• **Exercise instructions**:
Please reproduce the listing lines between the line containing "Viewport: 1362px width, 726px height." and the line containing "point(409,584)", inclusive, substituting "Manage Members" for "Manage Users" and keeping everything else unchanged. Return only those lines.

*** Task data ***

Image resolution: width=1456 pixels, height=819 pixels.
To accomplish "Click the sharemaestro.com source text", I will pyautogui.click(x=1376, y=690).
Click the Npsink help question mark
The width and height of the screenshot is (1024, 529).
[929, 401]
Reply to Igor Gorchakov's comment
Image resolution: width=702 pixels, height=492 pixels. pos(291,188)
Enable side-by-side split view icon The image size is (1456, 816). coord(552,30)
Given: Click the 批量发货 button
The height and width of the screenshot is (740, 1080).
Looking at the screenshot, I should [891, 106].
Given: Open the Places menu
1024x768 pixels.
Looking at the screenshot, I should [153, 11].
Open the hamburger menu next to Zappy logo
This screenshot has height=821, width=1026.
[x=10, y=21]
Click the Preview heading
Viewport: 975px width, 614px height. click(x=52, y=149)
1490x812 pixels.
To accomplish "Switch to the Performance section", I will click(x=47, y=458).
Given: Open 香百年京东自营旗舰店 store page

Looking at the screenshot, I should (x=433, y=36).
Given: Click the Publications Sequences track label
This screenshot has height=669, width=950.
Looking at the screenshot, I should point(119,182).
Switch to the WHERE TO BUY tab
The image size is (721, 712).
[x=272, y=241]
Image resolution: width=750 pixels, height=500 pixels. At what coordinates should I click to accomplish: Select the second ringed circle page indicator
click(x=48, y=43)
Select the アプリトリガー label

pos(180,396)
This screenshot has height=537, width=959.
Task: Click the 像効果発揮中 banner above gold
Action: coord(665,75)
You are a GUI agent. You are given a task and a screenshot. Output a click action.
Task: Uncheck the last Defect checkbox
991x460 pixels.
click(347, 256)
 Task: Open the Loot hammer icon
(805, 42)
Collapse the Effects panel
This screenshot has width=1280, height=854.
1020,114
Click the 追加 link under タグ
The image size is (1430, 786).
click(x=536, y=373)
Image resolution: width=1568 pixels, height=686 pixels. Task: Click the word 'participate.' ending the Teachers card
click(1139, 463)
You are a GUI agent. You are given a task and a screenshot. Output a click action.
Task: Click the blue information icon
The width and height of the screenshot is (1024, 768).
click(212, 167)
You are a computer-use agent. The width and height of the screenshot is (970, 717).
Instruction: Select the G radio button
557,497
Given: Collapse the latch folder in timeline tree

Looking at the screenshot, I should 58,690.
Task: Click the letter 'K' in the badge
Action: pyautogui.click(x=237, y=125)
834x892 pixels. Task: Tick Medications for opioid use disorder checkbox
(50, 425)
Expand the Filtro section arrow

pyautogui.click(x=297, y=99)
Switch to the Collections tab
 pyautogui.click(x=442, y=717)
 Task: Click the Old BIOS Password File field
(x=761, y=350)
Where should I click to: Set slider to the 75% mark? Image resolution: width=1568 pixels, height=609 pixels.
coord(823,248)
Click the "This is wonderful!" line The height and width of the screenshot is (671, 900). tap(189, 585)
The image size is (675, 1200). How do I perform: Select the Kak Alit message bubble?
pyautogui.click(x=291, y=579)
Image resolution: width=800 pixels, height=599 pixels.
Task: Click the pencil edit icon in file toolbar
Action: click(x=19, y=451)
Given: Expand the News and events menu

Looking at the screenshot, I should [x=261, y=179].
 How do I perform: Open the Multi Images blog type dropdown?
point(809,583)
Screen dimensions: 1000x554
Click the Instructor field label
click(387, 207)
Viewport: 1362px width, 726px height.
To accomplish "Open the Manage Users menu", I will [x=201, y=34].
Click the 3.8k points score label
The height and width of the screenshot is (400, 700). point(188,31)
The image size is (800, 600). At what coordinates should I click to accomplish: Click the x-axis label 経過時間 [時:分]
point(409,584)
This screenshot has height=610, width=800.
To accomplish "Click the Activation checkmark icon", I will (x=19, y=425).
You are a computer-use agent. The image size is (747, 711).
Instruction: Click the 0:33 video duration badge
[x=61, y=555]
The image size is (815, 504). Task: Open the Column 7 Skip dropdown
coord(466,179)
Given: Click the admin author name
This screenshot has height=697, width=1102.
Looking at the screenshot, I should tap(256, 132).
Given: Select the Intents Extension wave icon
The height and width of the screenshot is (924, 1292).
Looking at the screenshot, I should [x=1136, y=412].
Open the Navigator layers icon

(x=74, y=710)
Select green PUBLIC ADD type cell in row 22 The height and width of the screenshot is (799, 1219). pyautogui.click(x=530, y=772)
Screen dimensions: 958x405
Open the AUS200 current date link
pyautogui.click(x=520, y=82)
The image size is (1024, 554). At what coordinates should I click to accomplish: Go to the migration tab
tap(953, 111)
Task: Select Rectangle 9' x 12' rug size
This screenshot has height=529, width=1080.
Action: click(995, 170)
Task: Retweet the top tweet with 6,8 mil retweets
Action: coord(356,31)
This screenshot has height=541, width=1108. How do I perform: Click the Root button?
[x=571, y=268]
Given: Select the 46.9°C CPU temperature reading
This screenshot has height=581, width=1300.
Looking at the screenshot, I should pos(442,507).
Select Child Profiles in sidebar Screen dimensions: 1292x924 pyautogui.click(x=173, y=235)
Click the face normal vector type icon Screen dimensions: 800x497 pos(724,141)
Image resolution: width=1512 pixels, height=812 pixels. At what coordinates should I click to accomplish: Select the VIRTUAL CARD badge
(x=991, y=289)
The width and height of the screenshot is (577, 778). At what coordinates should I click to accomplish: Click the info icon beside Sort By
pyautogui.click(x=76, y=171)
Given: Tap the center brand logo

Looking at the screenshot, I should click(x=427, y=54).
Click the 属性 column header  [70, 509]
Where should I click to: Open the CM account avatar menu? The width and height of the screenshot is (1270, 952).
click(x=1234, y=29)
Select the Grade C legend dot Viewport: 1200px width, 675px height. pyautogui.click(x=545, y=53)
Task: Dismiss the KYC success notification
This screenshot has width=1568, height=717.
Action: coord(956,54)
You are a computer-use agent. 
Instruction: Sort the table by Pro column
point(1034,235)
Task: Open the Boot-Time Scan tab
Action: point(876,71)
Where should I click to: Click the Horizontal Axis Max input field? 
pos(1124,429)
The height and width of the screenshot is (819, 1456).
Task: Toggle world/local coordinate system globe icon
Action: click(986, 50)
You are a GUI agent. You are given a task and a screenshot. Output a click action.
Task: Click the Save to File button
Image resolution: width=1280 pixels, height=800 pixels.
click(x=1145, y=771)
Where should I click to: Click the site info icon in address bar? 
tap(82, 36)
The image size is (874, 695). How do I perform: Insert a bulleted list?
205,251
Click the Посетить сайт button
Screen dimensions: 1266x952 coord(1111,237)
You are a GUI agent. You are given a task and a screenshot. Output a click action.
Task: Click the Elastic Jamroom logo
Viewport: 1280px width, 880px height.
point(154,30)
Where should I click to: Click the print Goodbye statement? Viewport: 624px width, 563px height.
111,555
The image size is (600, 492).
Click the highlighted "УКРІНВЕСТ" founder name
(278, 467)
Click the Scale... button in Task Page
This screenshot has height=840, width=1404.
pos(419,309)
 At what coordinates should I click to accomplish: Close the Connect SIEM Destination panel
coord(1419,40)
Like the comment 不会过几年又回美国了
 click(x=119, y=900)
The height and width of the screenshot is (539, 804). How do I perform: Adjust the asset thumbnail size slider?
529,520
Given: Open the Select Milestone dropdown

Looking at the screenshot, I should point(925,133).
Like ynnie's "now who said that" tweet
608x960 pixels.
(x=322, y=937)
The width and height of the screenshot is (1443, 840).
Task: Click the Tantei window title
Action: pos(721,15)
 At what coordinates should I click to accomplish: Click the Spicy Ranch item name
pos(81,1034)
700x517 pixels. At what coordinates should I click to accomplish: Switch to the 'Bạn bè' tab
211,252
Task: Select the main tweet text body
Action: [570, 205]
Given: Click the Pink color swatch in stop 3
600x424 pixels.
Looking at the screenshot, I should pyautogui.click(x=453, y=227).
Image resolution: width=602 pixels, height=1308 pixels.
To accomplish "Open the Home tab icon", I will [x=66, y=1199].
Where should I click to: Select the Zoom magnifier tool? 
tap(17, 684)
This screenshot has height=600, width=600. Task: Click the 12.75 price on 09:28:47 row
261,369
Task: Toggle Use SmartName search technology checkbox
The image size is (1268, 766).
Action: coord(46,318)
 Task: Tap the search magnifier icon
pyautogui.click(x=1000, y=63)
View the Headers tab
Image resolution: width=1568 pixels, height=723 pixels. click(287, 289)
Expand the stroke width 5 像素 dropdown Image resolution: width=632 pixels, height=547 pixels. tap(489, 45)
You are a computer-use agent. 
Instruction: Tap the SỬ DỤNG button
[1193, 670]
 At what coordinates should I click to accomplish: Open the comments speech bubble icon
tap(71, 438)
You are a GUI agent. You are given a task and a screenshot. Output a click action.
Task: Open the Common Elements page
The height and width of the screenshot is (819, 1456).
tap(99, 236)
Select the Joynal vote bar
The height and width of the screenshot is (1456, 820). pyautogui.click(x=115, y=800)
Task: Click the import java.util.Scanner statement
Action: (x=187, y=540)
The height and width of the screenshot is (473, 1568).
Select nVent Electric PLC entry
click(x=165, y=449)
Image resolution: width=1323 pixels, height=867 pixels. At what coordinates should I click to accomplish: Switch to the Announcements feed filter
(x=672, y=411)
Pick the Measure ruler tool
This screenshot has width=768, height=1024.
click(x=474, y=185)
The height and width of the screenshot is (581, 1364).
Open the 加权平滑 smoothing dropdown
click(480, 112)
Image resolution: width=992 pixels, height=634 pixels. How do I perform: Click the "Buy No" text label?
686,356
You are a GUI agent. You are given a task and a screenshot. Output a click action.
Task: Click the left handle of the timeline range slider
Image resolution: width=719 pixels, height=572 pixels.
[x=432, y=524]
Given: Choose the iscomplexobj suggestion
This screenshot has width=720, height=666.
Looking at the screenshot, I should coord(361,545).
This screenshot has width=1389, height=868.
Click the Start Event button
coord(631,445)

***

• **Solution to the problem**:
Viewport: 1362px width, 726px height.
To accomplish "Open the Manage Members menu", I will [x=201, y=34].
Click the 3.8k points score label
The height and width of the screenshot is (400, 700). point(188,31)
The image size is (800, 600). At what coordinates should I click to accomplish: Click the x-axis label 経過時間 [時:分]
point(409,584)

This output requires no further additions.